§ BRIEF
Hunt for the word "will" across the entries below, copying each line that holds it.

——

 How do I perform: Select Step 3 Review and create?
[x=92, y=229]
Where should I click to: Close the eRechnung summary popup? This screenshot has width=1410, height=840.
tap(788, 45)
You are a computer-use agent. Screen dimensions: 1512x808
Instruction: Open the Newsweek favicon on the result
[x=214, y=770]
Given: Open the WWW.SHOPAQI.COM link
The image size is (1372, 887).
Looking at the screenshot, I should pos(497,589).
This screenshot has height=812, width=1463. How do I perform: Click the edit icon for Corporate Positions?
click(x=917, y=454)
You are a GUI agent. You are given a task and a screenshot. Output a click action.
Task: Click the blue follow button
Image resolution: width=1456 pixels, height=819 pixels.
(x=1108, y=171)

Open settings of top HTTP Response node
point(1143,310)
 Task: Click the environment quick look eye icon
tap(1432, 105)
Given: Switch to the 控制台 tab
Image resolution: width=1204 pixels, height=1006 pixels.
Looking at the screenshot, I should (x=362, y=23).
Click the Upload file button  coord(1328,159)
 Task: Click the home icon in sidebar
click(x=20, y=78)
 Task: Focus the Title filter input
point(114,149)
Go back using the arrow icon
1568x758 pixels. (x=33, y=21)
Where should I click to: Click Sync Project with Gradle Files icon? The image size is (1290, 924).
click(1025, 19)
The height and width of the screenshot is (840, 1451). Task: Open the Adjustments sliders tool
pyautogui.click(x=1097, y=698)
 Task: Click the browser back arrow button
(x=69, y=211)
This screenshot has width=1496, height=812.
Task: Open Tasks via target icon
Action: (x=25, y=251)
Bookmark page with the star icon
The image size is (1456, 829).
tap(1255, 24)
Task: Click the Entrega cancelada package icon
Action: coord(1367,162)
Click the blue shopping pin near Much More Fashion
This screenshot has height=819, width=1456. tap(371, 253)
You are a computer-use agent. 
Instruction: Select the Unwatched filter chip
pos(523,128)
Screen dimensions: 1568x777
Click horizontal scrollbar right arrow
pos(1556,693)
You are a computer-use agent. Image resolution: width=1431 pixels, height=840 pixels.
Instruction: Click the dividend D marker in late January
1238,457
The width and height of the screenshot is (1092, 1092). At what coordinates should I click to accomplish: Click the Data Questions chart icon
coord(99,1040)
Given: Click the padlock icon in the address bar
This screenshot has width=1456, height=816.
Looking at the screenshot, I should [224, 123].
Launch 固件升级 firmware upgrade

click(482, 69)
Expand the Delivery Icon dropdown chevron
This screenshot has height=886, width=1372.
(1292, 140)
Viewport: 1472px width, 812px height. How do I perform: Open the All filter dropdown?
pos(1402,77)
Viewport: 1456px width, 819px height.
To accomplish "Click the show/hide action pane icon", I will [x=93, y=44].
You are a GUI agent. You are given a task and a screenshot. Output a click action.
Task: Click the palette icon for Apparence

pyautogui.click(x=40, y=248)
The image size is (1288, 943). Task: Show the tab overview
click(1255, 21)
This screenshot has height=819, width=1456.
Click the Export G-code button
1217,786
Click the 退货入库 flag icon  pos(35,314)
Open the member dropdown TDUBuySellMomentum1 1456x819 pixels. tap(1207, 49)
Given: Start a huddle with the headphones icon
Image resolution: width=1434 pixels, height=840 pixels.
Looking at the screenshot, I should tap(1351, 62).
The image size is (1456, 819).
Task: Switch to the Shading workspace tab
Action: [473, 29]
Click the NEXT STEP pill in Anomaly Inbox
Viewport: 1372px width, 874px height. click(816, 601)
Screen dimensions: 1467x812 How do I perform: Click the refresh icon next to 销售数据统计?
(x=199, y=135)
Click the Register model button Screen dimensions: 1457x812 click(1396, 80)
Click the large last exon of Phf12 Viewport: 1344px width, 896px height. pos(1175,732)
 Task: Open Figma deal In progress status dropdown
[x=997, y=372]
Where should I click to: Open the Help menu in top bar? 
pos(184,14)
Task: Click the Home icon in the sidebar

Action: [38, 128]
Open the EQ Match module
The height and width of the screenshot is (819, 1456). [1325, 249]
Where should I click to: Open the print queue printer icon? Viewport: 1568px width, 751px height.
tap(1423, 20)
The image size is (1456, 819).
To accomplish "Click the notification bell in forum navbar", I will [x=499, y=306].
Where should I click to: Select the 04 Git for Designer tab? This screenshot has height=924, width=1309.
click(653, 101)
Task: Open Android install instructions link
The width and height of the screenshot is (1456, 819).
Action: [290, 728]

——

§ SOLUTION TO THE PROBLEM
To accomplish "Click the show/hide action pane icon", I will [x=93, y=44].
To accomplish "Click the notification bell in forum navbar", I will [x=499, y=306].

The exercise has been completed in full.